Sql-server – Index on a persisted computed column not seekable

computed-columnindexoptimizationsql serversql-server-2012

I have table, called Address, that has a persisted computed column called Hashkey. The column is deterministic but not precise. It has a unique index on it that is not seekable. If I run this query, returning the primary key:

SELECT @ADDRESSID= ISNULL(AddressId,0)
FROM dbo.[Address]
WHERE HashKey = @HashKey

I get this plan:

BasicPlan

If I force the index I get this even worse plan:

ForceIndex

If I try and force both the index and a seek, I get an error:

Query processor could not produce a query plan because of the hints defined in this query. Resubmit the query without specifying any hints and without using SET FORCEPLAN

Is this just because it's not precise? I thought that didn't matter if it was persisted?

Is there a way to make this index seekable without making this a non-computed column?

Does anyone have any links to information on this?
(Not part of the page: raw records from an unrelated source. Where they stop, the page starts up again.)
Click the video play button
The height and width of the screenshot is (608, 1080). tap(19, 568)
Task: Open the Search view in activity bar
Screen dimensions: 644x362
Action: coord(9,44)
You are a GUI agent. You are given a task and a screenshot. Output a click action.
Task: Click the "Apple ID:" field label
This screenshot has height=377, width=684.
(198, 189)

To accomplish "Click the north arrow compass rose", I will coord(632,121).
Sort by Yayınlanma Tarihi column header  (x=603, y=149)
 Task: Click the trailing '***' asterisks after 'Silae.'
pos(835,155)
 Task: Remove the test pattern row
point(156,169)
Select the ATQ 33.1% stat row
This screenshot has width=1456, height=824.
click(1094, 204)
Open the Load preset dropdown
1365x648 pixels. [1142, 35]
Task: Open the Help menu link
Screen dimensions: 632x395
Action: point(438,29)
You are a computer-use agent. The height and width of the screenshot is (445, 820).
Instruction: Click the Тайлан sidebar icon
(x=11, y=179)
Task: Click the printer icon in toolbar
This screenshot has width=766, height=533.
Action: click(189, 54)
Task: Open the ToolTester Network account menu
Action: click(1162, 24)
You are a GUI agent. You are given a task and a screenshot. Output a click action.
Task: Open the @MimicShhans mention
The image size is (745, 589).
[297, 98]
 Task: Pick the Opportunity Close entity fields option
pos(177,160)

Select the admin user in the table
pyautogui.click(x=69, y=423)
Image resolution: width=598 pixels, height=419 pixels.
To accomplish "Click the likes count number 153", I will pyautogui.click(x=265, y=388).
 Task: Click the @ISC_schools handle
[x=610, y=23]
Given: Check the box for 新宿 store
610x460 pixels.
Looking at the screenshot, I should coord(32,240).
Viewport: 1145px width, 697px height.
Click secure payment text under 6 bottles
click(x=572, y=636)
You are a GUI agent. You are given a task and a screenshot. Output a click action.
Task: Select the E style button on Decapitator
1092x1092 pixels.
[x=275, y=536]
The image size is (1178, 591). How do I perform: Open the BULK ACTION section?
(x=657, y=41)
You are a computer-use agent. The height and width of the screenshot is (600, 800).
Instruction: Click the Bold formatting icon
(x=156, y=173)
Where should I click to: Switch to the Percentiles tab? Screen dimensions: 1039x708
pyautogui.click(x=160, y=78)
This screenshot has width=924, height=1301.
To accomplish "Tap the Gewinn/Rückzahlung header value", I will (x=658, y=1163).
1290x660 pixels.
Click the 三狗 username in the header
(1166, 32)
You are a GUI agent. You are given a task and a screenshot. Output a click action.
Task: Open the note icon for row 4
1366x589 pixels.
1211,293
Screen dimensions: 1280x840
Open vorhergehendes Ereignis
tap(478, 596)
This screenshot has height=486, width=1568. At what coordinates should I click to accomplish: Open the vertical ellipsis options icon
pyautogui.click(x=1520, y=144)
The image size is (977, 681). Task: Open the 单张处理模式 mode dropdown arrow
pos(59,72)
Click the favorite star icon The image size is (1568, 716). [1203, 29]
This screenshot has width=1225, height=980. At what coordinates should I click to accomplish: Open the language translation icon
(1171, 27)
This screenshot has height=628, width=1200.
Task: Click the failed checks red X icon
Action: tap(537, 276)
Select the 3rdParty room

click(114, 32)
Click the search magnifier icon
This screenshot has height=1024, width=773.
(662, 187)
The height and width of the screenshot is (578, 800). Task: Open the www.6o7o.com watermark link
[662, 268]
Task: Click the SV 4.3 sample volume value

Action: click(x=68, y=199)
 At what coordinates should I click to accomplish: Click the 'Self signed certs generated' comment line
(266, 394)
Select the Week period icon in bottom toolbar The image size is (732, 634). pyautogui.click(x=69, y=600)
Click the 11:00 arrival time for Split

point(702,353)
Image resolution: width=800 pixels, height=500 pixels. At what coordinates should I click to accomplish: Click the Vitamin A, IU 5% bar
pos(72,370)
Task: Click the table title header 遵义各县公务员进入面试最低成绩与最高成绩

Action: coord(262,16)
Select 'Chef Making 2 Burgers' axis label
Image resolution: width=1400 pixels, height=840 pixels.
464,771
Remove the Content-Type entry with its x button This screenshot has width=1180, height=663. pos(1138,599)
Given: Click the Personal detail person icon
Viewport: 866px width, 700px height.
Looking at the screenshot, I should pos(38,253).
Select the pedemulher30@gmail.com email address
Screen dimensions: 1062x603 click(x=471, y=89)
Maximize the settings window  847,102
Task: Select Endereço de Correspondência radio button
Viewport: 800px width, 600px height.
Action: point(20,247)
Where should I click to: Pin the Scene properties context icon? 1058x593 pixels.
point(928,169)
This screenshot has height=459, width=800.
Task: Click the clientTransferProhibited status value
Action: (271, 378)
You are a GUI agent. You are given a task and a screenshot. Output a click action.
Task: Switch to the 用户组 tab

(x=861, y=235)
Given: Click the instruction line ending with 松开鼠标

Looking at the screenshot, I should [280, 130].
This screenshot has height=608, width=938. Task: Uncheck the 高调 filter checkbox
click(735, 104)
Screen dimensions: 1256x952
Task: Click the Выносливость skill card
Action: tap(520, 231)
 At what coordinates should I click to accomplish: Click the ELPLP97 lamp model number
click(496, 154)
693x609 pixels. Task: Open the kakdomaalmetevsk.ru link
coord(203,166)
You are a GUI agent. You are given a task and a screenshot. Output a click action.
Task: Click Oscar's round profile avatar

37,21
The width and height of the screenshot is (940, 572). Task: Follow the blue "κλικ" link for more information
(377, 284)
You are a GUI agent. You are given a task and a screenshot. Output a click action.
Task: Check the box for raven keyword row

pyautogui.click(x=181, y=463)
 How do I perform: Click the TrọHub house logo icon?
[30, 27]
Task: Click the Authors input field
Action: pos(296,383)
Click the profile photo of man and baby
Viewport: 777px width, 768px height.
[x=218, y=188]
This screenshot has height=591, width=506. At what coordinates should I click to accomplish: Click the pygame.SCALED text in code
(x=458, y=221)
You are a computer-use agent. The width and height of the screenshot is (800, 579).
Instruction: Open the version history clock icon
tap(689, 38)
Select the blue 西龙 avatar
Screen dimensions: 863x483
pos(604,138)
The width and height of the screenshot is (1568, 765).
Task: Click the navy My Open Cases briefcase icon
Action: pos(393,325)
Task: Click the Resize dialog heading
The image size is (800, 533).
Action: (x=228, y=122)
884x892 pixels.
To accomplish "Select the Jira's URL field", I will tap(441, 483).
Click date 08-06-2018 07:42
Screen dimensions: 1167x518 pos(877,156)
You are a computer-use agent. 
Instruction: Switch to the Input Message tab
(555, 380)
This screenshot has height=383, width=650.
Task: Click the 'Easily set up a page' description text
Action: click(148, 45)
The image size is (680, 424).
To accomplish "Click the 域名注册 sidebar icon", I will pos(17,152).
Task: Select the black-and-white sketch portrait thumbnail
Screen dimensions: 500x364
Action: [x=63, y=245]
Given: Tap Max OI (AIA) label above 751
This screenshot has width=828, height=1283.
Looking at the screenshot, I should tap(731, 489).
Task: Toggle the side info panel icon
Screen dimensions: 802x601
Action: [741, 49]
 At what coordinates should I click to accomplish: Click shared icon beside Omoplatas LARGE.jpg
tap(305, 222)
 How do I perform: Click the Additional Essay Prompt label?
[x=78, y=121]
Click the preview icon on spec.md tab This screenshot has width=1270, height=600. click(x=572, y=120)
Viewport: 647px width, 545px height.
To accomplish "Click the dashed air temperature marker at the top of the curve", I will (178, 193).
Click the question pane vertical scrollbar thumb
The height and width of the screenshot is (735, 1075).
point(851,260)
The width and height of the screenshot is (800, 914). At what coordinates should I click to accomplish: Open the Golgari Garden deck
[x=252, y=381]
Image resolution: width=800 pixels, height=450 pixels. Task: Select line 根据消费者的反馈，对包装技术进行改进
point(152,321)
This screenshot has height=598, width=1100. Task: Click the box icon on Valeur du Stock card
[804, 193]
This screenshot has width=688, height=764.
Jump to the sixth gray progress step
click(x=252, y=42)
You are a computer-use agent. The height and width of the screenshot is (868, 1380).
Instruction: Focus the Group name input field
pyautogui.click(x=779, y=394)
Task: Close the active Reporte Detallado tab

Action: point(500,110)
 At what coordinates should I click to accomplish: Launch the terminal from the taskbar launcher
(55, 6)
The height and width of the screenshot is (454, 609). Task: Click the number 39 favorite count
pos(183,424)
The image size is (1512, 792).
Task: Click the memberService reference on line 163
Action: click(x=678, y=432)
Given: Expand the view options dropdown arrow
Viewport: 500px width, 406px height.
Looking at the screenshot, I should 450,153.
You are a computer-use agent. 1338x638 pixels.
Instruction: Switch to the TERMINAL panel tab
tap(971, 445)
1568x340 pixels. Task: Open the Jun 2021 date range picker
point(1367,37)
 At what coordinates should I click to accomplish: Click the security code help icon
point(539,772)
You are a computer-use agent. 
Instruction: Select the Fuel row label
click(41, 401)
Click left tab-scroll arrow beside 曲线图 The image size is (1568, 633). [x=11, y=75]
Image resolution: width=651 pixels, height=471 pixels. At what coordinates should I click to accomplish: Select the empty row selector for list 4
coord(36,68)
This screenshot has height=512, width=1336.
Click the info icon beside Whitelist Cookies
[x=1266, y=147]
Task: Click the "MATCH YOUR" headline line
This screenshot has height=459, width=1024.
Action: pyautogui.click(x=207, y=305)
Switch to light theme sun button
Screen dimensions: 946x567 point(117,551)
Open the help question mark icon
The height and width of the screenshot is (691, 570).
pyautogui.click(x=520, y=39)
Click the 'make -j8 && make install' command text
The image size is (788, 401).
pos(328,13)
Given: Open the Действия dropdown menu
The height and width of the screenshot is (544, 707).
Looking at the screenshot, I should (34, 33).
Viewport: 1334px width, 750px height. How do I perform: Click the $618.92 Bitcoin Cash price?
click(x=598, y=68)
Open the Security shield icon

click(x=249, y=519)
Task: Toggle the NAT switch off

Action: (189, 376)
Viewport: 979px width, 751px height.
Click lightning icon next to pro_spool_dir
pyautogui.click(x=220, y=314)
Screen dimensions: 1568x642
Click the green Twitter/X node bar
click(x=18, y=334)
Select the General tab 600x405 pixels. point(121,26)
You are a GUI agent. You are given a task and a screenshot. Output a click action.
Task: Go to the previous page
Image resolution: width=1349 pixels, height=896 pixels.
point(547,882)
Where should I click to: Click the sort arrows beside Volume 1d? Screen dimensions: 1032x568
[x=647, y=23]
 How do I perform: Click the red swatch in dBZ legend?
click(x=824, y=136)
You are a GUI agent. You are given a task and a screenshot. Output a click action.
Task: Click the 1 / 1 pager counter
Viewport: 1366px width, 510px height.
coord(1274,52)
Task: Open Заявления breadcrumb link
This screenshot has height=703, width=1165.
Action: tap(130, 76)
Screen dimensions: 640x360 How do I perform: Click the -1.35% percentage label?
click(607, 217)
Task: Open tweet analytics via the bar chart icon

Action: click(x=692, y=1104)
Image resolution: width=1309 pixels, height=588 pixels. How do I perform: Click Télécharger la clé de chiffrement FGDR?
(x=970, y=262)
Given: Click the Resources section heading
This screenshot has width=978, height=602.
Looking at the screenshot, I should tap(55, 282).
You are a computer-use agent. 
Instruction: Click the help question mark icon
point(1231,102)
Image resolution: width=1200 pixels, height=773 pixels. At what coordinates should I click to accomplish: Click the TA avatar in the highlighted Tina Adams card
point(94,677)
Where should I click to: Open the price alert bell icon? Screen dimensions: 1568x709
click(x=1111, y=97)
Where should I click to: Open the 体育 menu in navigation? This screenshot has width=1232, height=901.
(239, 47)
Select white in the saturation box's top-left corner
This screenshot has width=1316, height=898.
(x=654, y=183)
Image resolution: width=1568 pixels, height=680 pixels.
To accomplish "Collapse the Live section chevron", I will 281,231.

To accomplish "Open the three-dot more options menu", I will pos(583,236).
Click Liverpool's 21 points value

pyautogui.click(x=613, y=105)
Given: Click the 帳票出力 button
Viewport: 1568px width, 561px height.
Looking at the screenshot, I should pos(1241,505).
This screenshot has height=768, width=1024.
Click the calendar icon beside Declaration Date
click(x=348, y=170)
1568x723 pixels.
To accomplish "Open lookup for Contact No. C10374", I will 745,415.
I can't post the actual table creation, but here is a test table that has the same issue:

drop TABLE [dbo].[Test]

CREATE TABLE [dbo].[Test]
  (
     [test]        [VARCHAR](100) NULL,
     [TestGeocode] [geography] NULL,
     [Hashkey] AS CAST(
                        ( hashbytes
                            ('SHA', 
                                ( RIGHT(REPLICATE(' ', (100)) + isnull([test], ''), ( 100 )) ) 
                                + RIGHT(REPLICATE(' ', (100)) + isnull([TestGeocode].[ToString](), ''), ( 100 ))
                            ) 
                        ) AS BINARY(20)                                                                                                        
                      ) PERSISTED
    CONSTRAINT [UK_Test_HashKey] UNIQUE NONCLUSTERED([Hashkey])
  )    
GO    
DECLARE @Hashkey BINARY(20)

SELECT [Hashkey]
FROM   [dbo].[Test] WITH (FORCESEEK) /*Query processor could not produce a query plan*/
WHERE  [Hashkey] = @Hashkey

Best Answer

The problem seems to be related to the fact that [TestGeocode].[ToString]() returns a max datatype (nvarchar(max)).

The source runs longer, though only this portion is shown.